Третий колокол начал подниматься из глубины ещё до удара. Это был не звук, а давление, от которого у людей на берегу согнулись плечи. Возвращённые улыбались всё шире, и теперь их улыбки уже не казались человеческими; они растягивались слишком медленно, слишком терпеливо, будто лица были масками, которые кто-то примерял изнутри. Отец снова повернулся к Марку и заговорил мягко, почти нежно, но теперь в его голосе звучало что-то чужое, скользкое, голодное.
— Мальчик мой, неужели ты правда позволишь ей снова украсть у нас дом, когда я столько лет хранил для тебя последнюю историю.
Марк почувствовал, что сейчас прозвучит что-то действительно смешное, не просто шутка, а идеально подобранная мелочь из детства, настолько точная и родная, что он не выдержит. Он зажал уши ладонями, но голос всё равно проникал внутрь, не через слух, а через память. Отец начал рассказывать про тот день, когда Марк испугался собственного отражения в тазу с водой и заявил, что там живёт маленький сердитый дед; мать тогда смеялась до слёз, отец изображал деда, а мальчик прыгал вокруг кухни, требуя, чтобы водяного деда выгнали ложкой. Это было глупо, тепло, живо и невыносимо прекрасно.
Марк понял, что проигрывает. Смех поднимался из него вместе с рыданием, потому что смешное и горькое иногда имеют один корень, и если человек слишком долго держит горе взаперти, оно может выйти наружу в любой форме. Тогда мать сделала то, чего он не ожидал: она повернулась к нему, улыбнулась своей настоящей уставшей улыбкой и сама начала смеяться. Не громко, не весело, а с такой отчаянной нежностью, будто принимала удар на себя.

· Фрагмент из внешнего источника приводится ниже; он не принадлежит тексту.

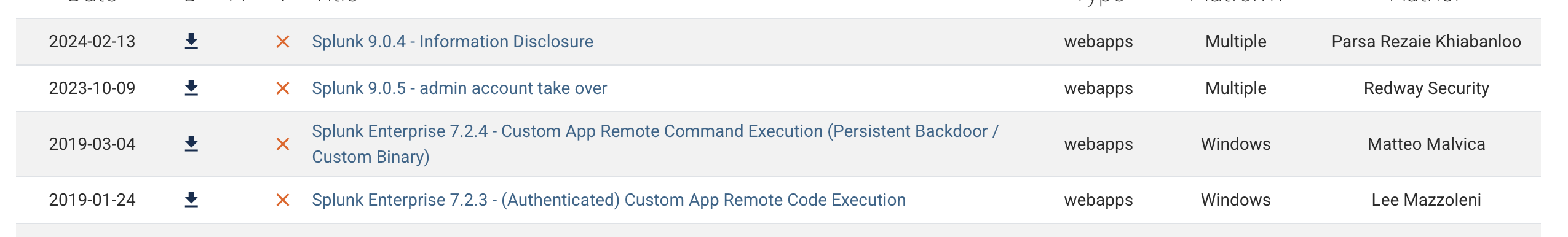Download the Splunk Enterprise 7.2.4 exploit
This screenshot has height=237, width=1568.
coord(191,144)
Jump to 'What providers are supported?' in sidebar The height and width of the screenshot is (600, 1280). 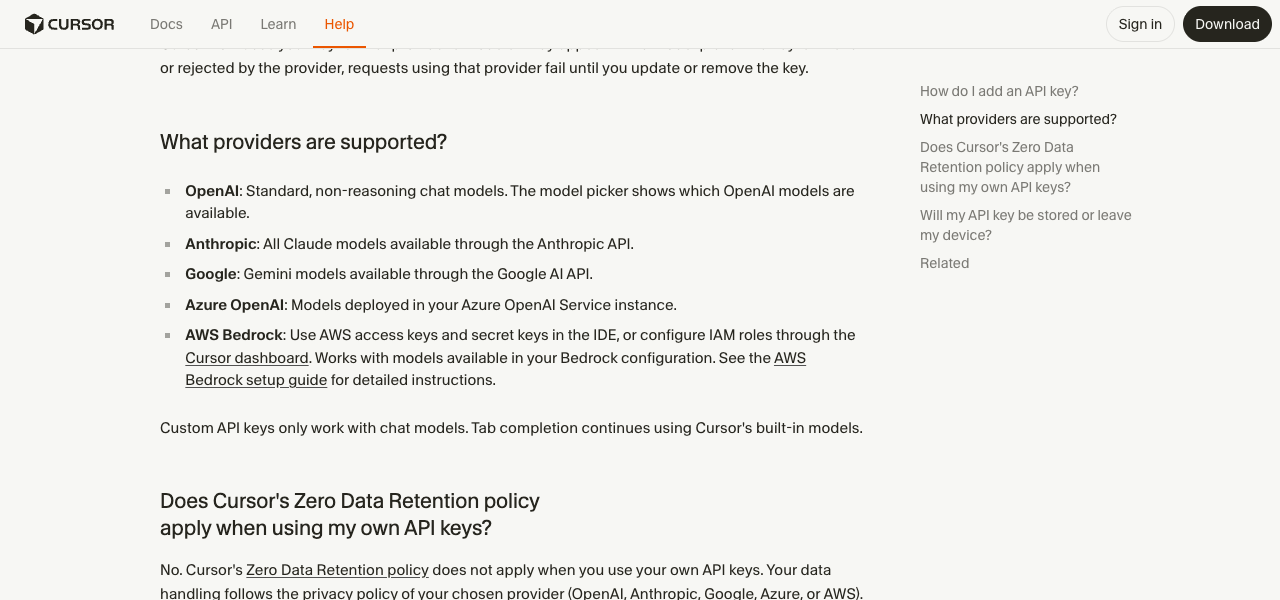pyautogui.click(x=1018, y=119)
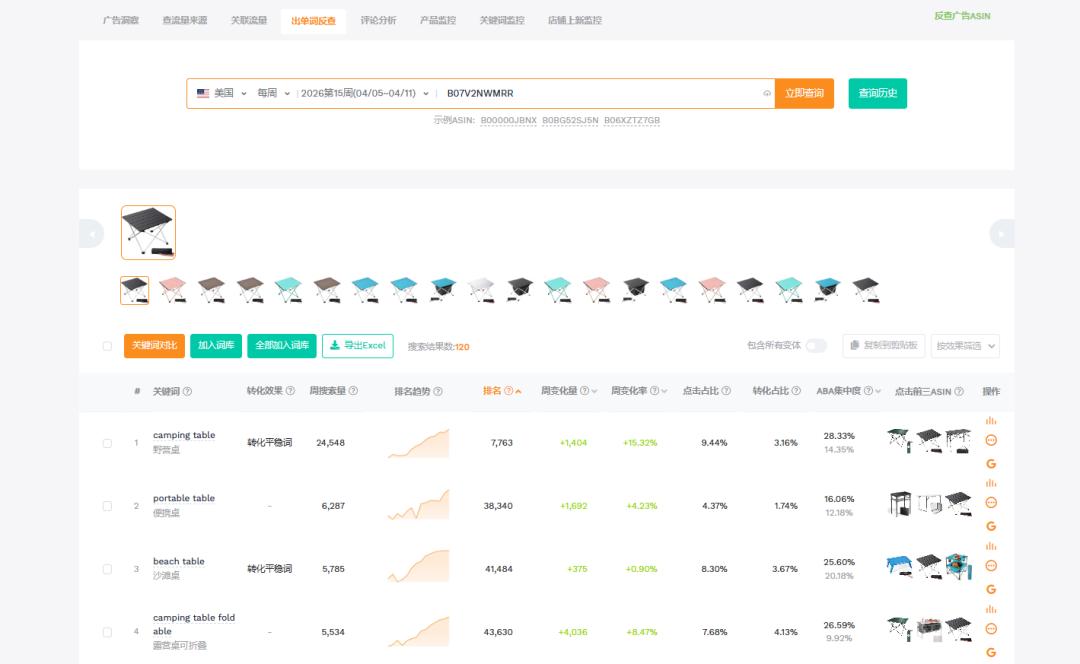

Озеро ответило мгновенно. Вода под её ногами вспучилась, фонарики на берегу погасли один за другим, а возвращённые повернулись к ней, забыв на несколько секунд о живых. Марк закричал, но его крик утонул в третьем ударе колокола. Мать посмотрела на него в последний раз, и в этом взгляде не было ни просьбы, ни страха, ни обвинения; только прощание, которого им обоим не хватило при жизни.
— Живи так, чтобы тебе не пришлось возвращаться за прощением, потому что это самое тяжёлое место на земле для тех, кто любил слишком поздно.
После этих слов вода раскрылась вокруг неё, как чёрная ткань, и мать исчезла. Отец закричал, но теперь его голос уже не был голосом отца; в нём заскрежетали десятки других голосов, старых, детских, женских, злых и испуганных. Возвращённые дрогнули, их лица начали расплываться, и жители посёлка, словно очнувшись, стали бросать в воду вещи умерших: фотографии, игрушки, платки, письма, чашки. Каждый предмет, касаясь поверхности, вспыхивал коротким бледным светом, и с каждым вспыхнувшим воспоминанием фигуры на воде становились слабее.
Марк бросил последним мамины очки. Они ударились о воду почти без звука, но свет от них поднялся такой яркий, что он на секунду увидел озеро насквозь: затонувшие деревья, старые сваи, ржавую технику, детский велосипед, лодку отца и множество лиц, застывших внизу не мёртвыми, а ожидающими. Среди них была мать. Она держала за руку настоящего Виктора, того самого живого человека, которого вода когда-то украла, и оба смотрели вверх без улыбок. Марк не знал, было ли это видение правдой или последней милостью, но впервые за много лет почувствовал не ужас, а прощание.